▶ Extract provided
Example 25. An example network interface controller can include multiple source ports to couple with a plurality of paths to be routed through a network to a target. The network interface controller can also include circuitry that can be configured to receive a request to send a message in a data stream through a network to a target. The circuitry can also be configured to create multiple sub-streams of the data stream, sub-streams of the multiple sub-streams to separately include a group of packets, the multiple sub-streams created based on adding header information to packets of a sub-stream that indicate a source port from which the sub-stream is to be transmitted. Sub-streams of the multiple sub-streams can be transmitted through different source ports. The circuitry can also be configured to add additional header information to packets of a sub-stream to facilitate a determination at the target of whether packets included in the sub-streams of the multiple sub-streams have been received. The circuitry can also be configured to cause the sub-streams to be transmitted through the different indicated source ports in order to route the sub-streams through the network over multiple paths coupled to the target.


Example 26. The network interface controller of example 25, the additional header information added to packets can include adding separate sets of sequence numbers to headers of packets included in respective groups of packets in order to facilitate the determination at the target of whether packets included in sub-streams of the multiple sub-streams have been received.


Example 27. The network interface controller of example 25, packets included in the multiple sub-streams can be formatted as RDMA packets.


Example 28. The network interface controller of example 25, the circuitry can also be configured to determine an expected number of ACKs to be received from the target based on the sub-streams to be transmitted through the different indicated source ports in order to route the sub-streams through the network over multiple paths coupled to the target. The circuitry can also be configured to increment a counter responsive to receiving respective ACKs from the target that separately indicate receipt of respectively transmitted sub-streams. The circuitry can also be configured to send a message completion indication to the target responsive to a count value of the incremented counter matching the expected number of ACKs.

▶ Work instructions
A: In Example 25 of the network interface controller extract, what actions is the circuitry said to be configurable to perform? List each one.
B: Continue the network interface controller extract from the point where it stops.

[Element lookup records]
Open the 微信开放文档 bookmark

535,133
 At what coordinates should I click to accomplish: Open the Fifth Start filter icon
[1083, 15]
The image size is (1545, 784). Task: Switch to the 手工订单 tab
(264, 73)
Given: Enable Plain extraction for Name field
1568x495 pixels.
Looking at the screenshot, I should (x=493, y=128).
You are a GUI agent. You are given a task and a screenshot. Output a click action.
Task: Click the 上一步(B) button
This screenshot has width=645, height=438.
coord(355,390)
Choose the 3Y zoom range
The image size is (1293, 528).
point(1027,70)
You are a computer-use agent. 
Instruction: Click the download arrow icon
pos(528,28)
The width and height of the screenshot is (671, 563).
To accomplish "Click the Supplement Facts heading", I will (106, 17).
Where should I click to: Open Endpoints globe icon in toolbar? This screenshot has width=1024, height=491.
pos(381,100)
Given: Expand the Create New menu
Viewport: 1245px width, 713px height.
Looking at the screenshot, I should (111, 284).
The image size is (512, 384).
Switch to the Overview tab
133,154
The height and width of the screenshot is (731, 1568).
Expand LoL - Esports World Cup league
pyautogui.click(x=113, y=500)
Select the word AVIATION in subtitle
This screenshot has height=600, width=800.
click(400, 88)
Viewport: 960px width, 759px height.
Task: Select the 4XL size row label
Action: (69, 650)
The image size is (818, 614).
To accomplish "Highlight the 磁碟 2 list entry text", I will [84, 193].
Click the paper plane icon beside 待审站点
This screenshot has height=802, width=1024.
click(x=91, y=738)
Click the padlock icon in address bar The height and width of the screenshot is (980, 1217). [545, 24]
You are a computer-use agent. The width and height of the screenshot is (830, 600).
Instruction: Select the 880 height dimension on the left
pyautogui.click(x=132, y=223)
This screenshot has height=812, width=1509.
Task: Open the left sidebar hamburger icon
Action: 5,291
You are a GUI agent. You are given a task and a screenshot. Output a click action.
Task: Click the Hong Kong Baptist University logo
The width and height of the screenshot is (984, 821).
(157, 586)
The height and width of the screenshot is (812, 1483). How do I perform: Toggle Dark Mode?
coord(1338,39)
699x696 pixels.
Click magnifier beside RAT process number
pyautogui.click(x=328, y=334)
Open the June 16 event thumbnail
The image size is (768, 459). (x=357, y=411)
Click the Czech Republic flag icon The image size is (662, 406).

▶ Responses to the exercise
A:
- Receive a request to send a message in a data stream through a network to a target.
- Create multiple sub-streams of the data stream by adding header information to packets of a sub-stream that indicates the source port from which that sub-stream is to be transmitted.
- Add additional header information to packets of a sub-stream so the target can determine whether packets in the sub-streams have been received.
- Cause the sub-streams to be transmitted through the different indicated source ports, routing them through the network over multiple paths coupled to the target.

B:
Example 29. An example method can include receiving a request to send a message in a data stream through a network to a target. The method can also include creating multiple sub-streams of the data stream, sub-streams of the multiple sub-streams to separately include a group of packets, the multiple sub-streams created based on adding header information to packets of a sub-stream that indicate a source port from which the sub-stream is to be transmitted. Sub-streams of the multiple sub-streams can be transmitted through different source ports. The method can also include adding additional header information to packets of a sub-stream to facilitate a determination at the target of whether packets included in the sub-streams of the multiple sub-streams have been received. The method can also include causing the sub-streams to be transmitted through the different indicated source ports in order to route the sub-streams through the network over multiple paths coupled to the target.


Example 30. The method of example 29, the additional header information added to packets can include adding separate sets of sequence numbers to headers of packets included in respective groups of packets in order to facilitate the determination at the target of whether packets included in sub-streams of the multiple sub-streams have been received.


Example 31. The method of example 29, packets included in the multiple sub-streams can be formatted as RDMA packets.


Example 32. The method of example 29 can also include determining an expected number of ACKs to be received from the target based on the sub-streams to be transmitted through the different indicated source ports in order to route the sub-streams through the network over multiple paths coupled to the target. The method can also include incrementing a counter responsive to receiving respective ACKs from the target that separately indicate receipt of respectively transmitted sub-streams. The method can also include sending a message completion indication to the target responsive to a count value of the incremented counter matching the expected number of ACKs.


Example 33. An example at least one machine readable medium can include a plurality of instructions that in response to being executed by a circuitry at a network interface controller can cause the circuitry to receive a request to send a message in a data stream through a network to a target. The instructions can also cause the circuitry to create multiple sub-streams of the data stream, sub-streams of the multiple sub-streams to separately include a group of packets, the multiple sub-streams created based on adding header information to packets of a sub-stream that indicate a source port from which the sub-stream is to be transmitted. Sub-streams of the multiple sub-streams can be transmitted through different source ports. The instructions can also cause the circuitry to add additional header information to packets of a sub-stream to facilitate a determination at the target of whether packets included in the sub-streams of the multiple sub-streams have been received. The instructions can also cause the circuitry to cause the sub-streams to be transmitted through the different indicated source ports in order to route the sub-streams through the network over multiple paths coupled to the target.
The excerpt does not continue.